CHIETI. Udc, Fratelli d’Italia e Lega all’attacco sugli aumenti in busta paga per sindaco e giunta. I capigruppo Mario De Lio, Carla Di Biase e Mario Colantonio hanno appena presentato una mozione...

CHIETI. Udc, Fratelli d’Italia e Lega all’attacco sugli aumenti in busta paga per sindaco e giunta. I capigruppo Mario De Lio, Carla Di Biase e Mario Colantonio hanno appena presentato una mozione «per dare immediata attuazione all’impegno preso pubblicamente, anche attraverso mezzo stampa e sui social, di contribuire alle azioni sociali sottostanti l’iniziativa di raccolta fondi Chieti sostiene». Questa richiesta nasce dal fatto che il consigliere De Lio non ha avuto risposte all’accesso agli atti, fatto per capire se sindaco e assessori avessero versato parte dei loro emolumenti a sostegno del sociale, così come era stato promesso quando si è saputo che i compensi erano aumentati rispetto a quelli percepiti dalla ex giunta e dall’ex sindaco. «Alla luce dei principi etici più volte richiamati dal sindaco nelle sue affermazioni, della pesante crisi economica e sanitaria che stiamo vivendo», dicono i capigruppo De Lio, Di Biase e Colantonio, «delle valide intenzioni più volte manifestate, anche attraverso frettolosi comunicati, ma nostro malgrado rimasti lettera morta, chiediamo un immediato cambio di rotta con un segno tangibile e concreto». De Lio ha anche messo a punto una «strada tecnica» da seguire per far sì che i soldi arrivino con certezza a destinazione, in modo che l’azione dell’opposizione risulti «di supporto e non semplice voce critica.
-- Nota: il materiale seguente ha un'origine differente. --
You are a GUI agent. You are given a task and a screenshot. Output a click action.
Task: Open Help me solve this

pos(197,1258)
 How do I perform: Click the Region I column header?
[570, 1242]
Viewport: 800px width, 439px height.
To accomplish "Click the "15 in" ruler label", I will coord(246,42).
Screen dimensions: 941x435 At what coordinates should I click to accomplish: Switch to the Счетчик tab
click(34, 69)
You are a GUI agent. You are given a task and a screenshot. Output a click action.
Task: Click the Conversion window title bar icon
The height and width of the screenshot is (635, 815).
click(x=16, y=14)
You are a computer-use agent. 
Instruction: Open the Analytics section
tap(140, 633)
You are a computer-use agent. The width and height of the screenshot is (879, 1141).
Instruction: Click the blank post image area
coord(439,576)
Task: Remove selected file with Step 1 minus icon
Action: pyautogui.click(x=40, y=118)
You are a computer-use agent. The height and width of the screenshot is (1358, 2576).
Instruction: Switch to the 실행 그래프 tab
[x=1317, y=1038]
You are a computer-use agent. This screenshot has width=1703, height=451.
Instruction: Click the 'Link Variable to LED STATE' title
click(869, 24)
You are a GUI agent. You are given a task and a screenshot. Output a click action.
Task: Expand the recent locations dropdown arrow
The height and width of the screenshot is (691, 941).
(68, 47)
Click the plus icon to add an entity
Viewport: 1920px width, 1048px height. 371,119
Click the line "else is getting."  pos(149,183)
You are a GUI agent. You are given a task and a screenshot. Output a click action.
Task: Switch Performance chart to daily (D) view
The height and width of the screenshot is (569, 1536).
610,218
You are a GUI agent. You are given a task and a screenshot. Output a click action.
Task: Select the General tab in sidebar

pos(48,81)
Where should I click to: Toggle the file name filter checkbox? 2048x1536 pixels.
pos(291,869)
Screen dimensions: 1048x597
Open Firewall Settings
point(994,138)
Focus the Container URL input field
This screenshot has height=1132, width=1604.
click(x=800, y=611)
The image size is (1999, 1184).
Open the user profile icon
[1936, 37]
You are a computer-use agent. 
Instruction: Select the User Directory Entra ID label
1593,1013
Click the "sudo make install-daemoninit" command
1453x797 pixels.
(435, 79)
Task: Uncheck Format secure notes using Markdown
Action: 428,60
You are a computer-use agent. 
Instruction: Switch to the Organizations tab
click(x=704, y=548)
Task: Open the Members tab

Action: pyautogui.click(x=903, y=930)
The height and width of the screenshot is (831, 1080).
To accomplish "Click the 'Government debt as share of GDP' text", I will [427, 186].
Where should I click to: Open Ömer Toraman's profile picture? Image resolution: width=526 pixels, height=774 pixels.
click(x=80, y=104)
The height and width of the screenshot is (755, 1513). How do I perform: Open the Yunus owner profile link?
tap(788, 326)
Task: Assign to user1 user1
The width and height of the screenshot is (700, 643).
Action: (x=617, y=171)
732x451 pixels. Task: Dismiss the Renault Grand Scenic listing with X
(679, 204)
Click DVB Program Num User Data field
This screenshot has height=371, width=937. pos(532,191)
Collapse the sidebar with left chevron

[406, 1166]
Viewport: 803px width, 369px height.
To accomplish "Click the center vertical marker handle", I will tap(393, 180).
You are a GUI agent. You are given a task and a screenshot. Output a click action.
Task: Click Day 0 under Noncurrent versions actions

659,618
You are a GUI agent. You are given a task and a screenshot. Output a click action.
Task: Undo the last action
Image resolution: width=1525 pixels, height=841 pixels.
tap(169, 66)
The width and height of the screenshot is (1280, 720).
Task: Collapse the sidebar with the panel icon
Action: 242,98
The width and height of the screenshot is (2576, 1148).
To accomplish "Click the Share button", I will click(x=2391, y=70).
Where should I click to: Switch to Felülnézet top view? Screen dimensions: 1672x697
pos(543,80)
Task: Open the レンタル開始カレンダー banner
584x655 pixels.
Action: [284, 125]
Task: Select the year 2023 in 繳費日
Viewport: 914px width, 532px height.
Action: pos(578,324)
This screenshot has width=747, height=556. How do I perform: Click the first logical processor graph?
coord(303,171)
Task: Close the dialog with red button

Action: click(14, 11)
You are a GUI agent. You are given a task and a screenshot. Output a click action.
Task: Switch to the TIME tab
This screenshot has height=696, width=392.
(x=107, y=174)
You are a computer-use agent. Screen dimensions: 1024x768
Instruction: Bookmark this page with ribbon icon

Il percorso», spiega il capogruppo dell’Unione di centro, «porterebbe a un introito da parte dell’ente di circa 29.000 euro, i quali sommati al risparmio già messo in atto dal consiglio comunale con il taglio dei gettoni di presenza, arriverebbe a una cifra di una certa consistenza, che potrebbe essere destinata alle attività chiuse con ordinanze ulteriormente restrittive rispetto a quelle nazionali e regionali, al grido di bisogno e di aiuto che le famiglie stanno levando in questi giorni difficili». Secondo De Lio, occorre una delibera per cui gli emolumenti tagliati vadano direttamente a un fondo di sostegno del sociale, così come già accade per il taglio dei gettoni di presenza varato da consiglieri comunali. «Siamo certi», conclude il capogruppo Di Biase, «che il sindaco Diego Ferrara e la giunta, così come il consiglio comunale tutto, daranno attuazione alla nostra proposta in modo da poter iniziare a dare risposte trasversali e condivise ai problemi della città». (a.i.)